• **To do**: Read the lines below, and copy any that contain the string "will".

• **Supplied data**:
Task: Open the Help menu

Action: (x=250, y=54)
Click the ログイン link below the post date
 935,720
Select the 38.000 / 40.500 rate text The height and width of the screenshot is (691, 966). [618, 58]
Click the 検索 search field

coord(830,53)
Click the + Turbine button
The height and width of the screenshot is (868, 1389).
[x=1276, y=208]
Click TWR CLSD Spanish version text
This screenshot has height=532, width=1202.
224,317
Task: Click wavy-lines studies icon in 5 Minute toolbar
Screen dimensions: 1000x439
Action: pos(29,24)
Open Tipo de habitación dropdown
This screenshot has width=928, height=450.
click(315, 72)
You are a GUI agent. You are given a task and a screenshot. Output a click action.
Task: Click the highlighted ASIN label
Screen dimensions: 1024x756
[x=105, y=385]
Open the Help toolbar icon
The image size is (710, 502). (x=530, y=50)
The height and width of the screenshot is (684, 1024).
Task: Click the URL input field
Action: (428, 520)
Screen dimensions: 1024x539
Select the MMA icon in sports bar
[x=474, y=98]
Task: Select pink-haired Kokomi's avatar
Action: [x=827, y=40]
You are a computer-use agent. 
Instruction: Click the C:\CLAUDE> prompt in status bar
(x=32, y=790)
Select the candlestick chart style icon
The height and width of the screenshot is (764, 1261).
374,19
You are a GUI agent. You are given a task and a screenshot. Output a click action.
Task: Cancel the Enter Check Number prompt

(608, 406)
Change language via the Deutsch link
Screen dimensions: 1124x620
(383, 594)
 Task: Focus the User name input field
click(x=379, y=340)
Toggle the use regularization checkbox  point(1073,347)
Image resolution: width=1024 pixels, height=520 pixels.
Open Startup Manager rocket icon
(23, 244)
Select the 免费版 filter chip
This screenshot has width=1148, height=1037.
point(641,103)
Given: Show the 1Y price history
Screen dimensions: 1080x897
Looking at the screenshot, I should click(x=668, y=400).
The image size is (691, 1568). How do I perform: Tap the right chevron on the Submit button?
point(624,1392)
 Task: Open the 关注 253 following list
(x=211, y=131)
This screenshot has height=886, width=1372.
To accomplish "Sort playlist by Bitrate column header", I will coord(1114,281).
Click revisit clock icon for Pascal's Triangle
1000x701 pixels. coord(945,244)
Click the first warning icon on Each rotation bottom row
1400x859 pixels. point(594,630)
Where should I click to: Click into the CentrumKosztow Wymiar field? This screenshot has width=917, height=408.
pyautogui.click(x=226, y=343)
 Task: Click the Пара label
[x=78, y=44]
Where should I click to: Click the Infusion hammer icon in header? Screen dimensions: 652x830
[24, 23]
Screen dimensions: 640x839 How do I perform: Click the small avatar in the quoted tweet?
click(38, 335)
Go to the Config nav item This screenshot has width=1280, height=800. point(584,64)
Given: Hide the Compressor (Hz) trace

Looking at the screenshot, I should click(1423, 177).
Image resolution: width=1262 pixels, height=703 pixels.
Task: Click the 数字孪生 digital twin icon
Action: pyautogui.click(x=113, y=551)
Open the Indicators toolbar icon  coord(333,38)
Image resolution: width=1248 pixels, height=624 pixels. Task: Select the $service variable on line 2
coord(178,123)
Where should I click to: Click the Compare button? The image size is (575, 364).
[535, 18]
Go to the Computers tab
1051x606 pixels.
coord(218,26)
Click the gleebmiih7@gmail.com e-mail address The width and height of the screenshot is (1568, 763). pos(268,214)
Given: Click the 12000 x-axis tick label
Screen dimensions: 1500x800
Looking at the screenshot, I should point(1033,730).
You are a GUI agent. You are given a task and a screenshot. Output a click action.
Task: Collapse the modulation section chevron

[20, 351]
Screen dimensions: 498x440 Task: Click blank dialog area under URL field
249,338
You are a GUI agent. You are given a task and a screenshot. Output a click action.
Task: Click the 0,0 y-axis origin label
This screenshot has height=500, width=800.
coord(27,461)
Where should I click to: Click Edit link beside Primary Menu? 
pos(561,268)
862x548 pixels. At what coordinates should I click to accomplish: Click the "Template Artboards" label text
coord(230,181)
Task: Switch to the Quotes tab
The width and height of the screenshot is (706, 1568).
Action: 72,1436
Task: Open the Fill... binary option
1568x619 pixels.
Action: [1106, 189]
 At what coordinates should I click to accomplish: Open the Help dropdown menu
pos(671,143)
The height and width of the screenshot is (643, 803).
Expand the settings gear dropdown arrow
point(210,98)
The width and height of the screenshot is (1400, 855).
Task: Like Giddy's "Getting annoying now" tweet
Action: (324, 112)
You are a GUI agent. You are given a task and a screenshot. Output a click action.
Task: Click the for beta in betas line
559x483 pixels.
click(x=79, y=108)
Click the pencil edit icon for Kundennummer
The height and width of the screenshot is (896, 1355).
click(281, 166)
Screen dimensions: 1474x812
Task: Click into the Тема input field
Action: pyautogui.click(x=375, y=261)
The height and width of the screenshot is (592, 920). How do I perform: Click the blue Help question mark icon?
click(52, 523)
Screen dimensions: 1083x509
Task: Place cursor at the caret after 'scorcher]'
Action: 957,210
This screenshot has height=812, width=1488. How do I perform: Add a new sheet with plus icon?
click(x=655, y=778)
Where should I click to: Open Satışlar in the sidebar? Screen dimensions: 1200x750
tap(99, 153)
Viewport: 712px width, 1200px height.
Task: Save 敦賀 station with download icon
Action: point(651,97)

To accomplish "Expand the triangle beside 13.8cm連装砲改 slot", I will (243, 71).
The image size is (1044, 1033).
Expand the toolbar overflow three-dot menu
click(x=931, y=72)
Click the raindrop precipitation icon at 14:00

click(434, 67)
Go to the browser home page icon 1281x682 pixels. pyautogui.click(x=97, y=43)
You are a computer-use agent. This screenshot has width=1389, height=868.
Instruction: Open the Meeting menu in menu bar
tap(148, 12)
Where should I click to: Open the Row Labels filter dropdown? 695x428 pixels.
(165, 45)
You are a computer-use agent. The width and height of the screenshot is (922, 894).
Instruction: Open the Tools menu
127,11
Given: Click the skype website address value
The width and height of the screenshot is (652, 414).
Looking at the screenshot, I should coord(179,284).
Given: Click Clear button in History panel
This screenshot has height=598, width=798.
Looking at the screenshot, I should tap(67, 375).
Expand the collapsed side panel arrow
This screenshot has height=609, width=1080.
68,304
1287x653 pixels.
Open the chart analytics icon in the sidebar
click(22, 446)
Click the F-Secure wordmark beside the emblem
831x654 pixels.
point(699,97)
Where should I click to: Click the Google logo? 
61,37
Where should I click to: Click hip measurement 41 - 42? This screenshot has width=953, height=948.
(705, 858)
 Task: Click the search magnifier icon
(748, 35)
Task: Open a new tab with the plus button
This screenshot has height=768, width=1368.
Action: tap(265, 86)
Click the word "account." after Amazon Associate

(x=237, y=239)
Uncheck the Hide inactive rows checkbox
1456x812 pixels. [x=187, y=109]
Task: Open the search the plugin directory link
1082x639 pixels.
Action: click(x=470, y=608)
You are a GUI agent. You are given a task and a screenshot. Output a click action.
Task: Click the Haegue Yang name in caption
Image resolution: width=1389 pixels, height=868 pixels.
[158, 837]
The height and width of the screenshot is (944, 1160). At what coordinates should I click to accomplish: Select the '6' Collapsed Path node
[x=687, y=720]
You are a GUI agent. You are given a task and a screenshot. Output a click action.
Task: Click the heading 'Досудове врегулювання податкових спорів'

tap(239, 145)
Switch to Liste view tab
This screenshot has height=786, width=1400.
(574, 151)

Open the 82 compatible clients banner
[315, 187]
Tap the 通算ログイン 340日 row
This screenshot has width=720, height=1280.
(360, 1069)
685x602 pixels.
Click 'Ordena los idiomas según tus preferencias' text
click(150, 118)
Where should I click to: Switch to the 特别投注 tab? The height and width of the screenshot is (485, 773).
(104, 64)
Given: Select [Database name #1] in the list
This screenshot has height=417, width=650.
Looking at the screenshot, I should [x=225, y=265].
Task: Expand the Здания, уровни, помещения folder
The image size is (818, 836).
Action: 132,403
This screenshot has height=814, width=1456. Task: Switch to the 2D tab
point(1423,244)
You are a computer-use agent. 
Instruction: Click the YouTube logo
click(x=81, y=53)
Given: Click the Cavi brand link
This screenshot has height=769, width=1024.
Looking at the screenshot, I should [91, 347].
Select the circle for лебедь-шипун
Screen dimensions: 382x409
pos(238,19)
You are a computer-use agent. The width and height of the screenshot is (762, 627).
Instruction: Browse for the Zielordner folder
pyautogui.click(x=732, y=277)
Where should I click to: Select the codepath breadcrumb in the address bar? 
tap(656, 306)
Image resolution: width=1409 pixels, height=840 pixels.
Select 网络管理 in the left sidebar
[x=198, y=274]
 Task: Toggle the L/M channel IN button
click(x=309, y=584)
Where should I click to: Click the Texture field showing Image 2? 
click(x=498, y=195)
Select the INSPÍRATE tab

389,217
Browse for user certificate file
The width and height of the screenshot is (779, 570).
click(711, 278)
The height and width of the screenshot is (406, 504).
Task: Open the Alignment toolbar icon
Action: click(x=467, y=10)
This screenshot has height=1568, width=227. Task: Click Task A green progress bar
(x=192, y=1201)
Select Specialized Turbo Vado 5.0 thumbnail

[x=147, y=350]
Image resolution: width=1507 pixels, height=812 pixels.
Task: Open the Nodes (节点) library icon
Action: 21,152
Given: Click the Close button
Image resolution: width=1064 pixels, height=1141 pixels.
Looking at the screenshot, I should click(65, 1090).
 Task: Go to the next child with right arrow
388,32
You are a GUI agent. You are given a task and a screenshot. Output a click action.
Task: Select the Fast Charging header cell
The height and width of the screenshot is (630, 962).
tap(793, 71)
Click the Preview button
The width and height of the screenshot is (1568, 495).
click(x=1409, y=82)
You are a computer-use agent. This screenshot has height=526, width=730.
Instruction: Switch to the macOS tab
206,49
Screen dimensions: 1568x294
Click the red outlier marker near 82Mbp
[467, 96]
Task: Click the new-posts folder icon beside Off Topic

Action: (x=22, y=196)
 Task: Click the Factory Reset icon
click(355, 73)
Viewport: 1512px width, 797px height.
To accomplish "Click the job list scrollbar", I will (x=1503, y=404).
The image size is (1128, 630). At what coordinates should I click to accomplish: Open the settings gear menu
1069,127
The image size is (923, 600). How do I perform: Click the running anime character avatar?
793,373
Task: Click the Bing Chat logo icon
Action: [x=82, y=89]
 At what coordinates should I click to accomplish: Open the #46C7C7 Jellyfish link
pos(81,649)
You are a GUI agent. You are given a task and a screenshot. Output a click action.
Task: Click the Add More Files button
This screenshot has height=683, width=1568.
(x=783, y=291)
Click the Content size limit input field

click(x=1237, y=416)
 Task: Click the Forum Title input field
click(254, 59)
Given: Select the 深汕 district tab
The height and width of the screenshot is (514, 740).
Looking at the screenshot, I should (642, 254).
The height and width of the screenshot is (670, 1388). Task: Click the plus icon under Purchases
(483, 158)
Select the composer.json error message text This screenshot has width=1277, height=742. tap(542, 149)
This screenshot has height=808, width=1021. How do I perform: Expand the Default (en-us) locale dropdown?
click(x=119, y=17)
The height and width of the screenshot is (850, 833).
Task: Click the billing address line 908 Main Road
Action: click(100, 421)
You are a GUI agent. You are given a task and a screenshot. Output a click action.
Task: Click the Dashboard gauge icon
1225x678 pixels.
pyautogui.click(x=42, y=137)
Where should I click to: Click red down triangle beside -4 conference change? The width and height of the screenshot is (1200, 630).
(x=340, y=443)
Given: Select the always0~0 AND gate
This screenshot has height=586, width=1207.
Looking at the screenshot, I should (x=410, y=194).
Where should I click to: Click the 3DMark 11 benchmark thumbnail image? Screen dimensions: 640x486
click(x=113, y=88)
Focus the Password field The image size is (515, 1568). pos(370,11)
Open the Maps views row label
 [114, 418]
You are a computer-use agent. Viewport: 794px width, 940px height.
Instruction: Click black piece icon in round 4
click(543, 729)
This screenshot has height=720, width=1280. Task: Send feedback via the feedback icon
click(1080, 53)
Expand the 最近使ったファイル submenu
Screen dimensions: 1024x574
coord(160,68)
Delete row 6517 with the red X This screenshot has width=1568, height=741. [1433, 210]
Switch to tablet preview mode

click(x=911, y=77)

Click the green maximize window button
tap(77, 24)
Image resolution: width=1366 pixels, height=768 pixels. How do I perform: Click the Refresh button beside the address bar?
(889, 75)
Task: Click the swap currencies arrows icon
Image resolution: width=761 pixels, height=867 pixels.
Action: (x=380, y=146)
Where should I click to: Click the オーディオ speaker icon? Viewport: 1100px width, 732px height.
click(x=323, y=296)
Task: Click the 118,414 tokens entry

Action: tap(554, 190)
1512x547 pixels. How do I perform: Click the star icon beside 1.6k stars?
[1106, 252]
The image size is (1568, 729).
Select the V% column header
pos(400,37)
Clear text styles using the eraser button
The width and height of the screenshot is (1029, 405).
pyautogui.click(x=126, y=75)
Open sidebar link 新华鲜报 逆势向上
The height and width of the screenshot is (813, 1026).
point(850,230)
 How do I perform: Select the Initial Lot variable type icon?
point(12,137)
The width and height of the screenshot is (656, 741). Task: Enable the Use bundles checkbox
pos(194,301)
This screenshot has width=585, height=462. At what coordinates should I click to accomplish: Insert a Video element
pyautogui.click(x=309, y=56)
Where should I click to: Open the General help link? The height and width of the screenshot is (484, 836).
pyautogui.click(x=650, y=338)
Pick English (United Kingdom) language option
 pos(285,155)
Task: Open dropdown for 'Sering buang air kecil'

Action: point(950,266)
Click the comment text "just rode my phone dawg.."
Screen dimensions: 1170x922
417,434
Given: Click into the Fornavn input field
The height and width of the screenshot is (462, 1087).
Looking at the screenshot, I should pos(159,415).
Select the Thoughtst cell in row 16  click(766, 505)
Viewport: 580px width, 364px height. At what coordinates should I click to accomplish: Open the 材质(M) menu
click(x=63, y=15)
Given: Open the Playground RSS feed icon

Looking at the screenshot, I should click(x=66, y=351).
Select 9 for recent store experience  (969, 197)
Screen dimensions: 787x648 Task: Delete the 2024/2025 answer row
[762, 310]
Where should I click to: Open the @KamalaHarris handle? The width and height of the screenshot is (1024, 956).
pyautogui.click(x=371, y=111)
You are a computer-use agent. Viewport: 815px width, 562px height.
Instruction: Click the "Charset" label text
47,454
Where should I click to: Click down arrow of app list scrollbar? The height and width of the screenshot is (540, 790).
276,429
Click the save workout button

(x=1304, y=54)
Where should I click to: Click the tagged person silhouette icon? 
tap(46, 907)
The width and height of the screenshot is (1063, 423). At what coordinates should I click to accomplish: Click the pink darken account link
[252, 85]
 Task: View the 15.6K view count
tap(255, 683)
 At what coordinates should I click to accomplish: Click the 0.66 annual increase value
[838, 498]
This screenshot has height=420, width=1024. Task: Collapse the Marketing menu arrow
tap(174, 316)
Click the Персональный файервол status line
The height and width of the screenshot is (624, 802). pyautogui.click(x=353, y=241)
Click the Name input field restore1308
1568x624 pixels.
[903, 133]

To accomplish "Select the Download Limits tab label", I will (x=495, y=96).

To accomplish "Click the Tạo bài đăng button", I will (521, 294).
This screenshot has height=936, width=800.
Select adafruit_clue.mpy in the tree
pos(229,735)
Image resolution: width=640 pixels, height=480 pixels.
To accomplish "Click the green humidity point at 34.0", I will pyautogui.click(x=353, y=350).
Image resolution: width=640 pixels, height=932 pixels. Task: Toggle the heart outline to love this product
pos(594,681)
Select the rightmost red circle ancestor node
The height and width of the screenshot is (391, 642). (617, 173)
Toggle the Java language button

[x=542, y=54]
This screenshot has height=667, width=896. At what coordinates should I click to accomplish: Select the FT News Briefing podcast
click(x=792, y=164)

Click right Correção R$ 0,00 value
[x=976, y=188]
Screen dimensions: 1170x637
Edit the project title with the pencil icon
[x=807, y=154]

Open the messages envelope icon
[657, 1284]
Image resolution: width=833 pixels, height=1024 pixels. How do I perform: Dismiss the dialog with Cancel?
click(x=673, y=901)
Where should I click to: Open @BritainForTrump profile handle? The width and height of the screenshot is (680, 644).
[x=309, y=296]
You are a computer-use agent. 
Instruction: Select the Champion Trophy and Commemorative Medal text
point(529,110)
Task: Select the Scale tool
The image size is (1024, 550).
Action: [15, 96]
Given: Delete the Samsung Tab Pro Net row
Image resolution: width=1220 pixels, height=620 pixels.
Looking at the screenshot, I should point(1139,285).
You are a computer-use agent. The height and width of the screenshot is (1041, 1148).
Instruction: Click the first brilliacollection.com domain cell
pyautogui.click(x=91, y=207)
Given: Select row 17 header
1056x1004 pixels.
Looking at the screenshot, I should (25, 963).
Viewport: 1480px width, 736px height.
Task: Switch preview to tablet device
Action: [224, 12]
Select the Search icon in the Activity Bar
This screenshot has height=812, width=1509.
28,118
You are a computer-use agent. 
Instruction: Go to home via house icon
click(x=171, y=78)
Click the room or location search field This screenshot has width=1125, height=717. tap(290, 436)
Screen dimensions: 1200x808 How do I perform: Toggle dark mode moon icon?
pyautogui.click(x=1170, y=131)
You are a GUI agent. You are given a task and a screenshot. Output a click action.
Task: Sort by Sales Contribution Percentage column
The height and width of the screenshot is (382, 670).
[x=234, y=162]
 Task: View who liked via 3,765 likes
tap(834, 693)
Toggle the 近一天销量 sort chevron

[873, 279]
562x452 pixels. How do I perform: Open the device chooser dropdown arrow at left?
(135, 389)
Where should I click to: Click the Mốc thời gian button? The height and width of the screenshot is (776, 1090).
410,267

• **Output for this task**:
To accomplish "Sort playlist by Bitrate column header", I will coord(1114,281).
To accomplish "Expand the triangle beside 13.8cm連装砲改 slot", I will (243, 71).
To accomplish "Click the job list scrollbar", I will (x=1503, y=404).
To accomplish "Select the Download Limits tab label", I will (x=495, y=96).
To accomplish "Click the Tạo bài đăng button", I will (521, 294).
To accomplish "Click the green humidity point at 34.0", I will pyautogui.click(x=353, y=350).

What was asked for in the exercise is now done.